_Problem details_: Write out again only the lines between the one with "This screenshot has height=593, width=603." and the end of the records below, both ends counted, and don't include the pictures.

┌─ Exercise materials

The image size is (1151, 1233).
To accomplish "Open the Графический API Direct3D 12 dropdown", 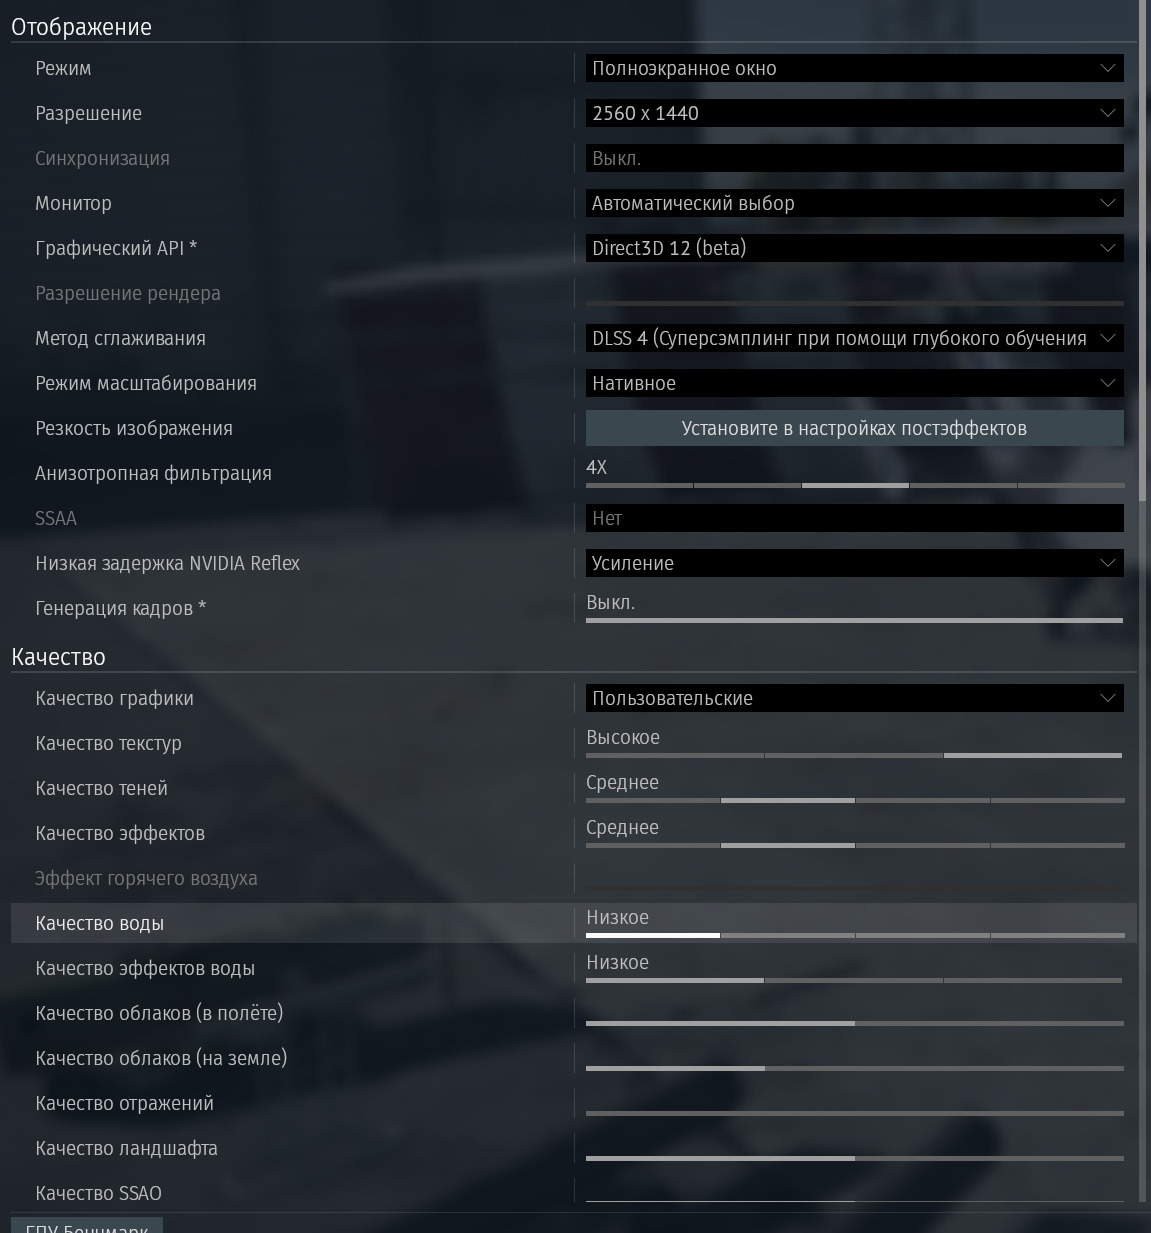I will tap(854, 248).
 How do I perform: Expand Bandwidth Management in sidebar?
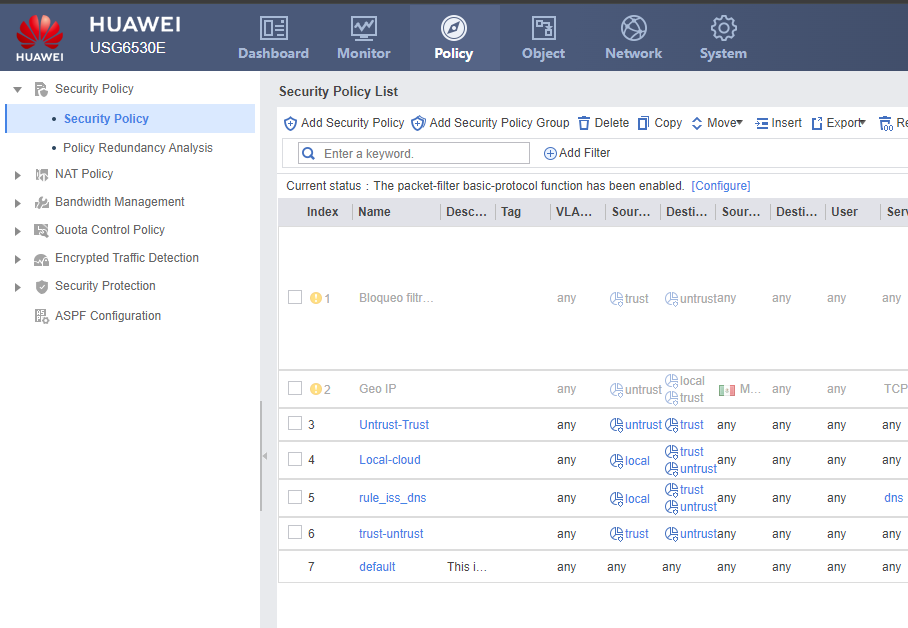coord(17,203)
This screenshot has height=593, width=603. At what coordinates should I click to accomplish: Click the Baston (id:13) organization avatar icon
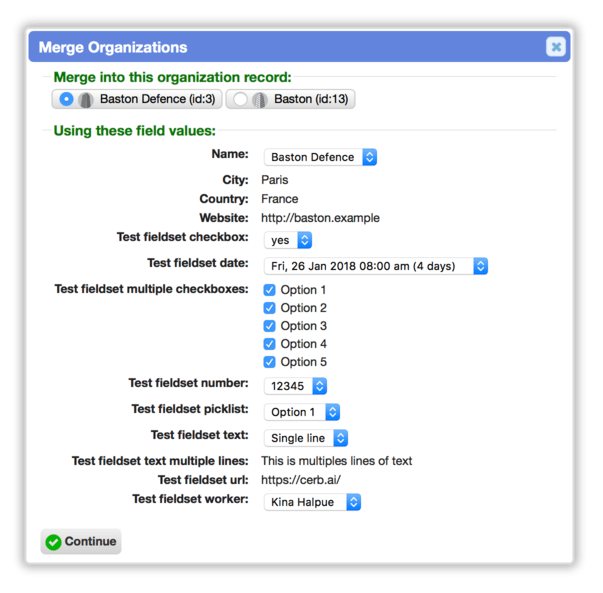tap(260, 100)
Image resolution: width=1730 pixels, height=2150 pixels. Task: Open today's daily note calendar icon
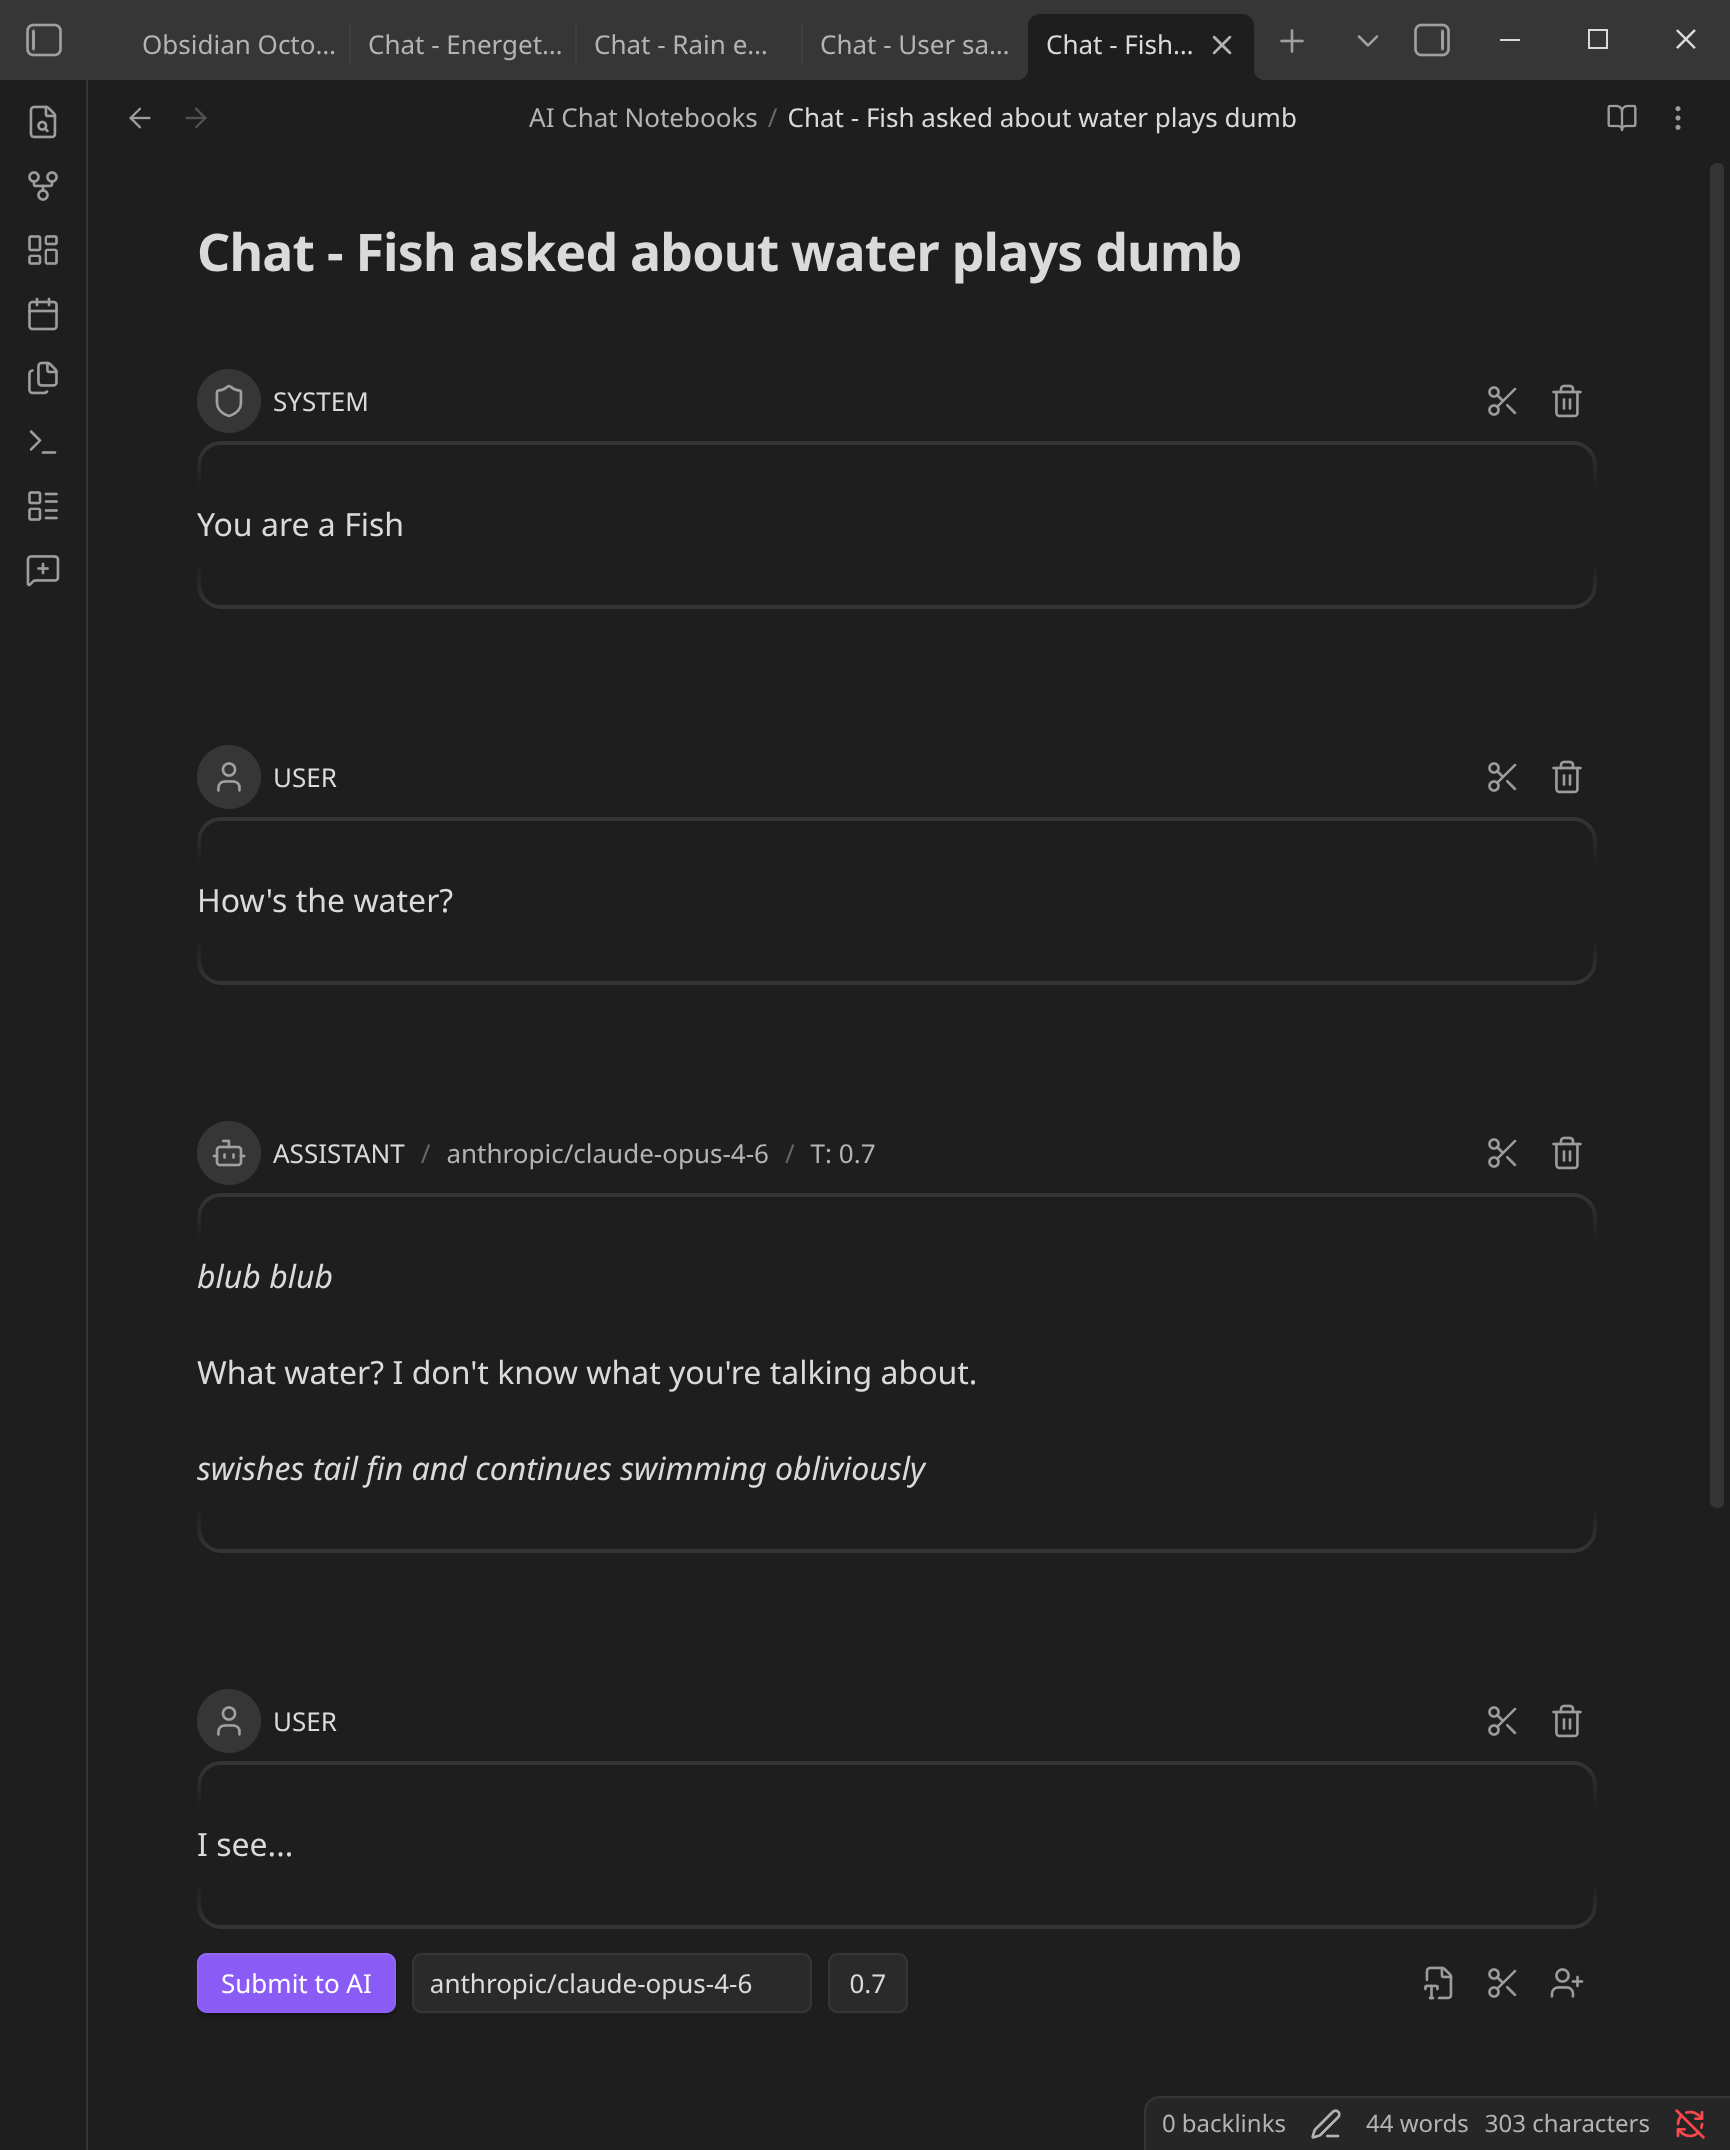point(42,313)
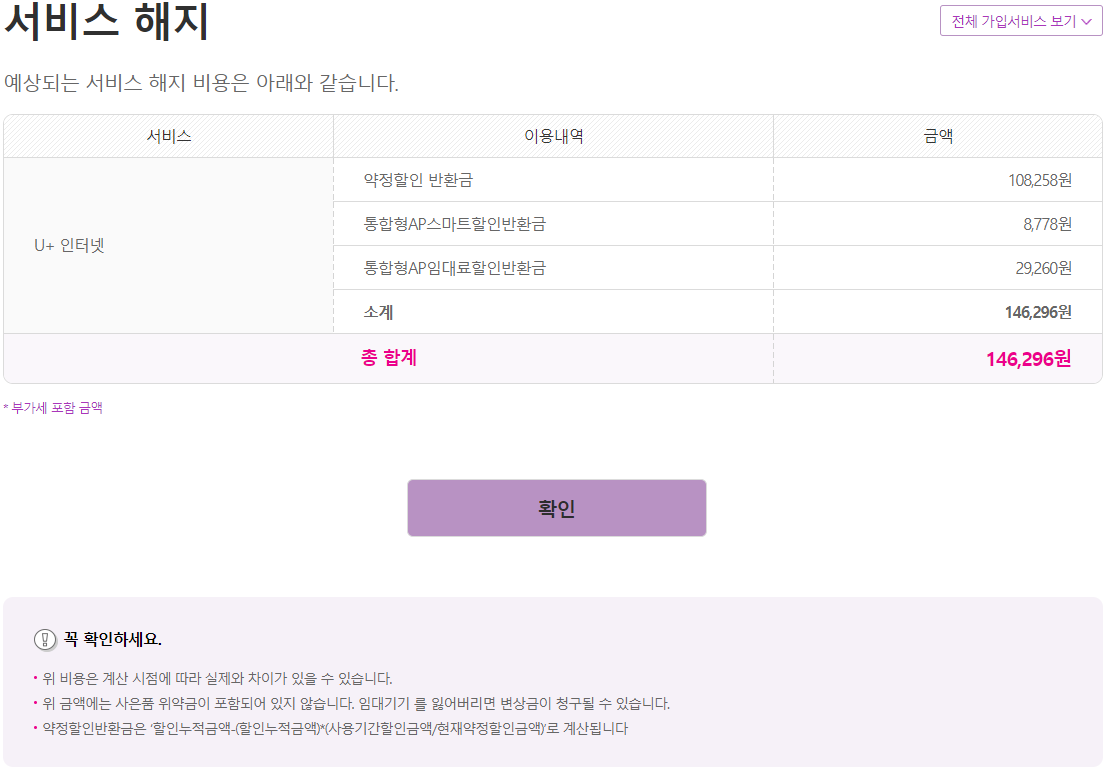This screenshot has height=777, width=1107.
Task: Click the 108,258원 amount
Action: click(x=1039, y=180)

└─

_Answer section_:
This screenshot has height=593, width=603. At what coordinates should I click to accomplish: Click the Baston (id:13) organization avatar icon
tap(260, 100)
Image resolution: width=1730 pixels, height=2150 pixels. Task: Open today's daily note calendar icon
point(42,313)
This screenshot has height=777, width=1107.
Task: Click the 108,258원 amount
Action: click(x=1039, y=180)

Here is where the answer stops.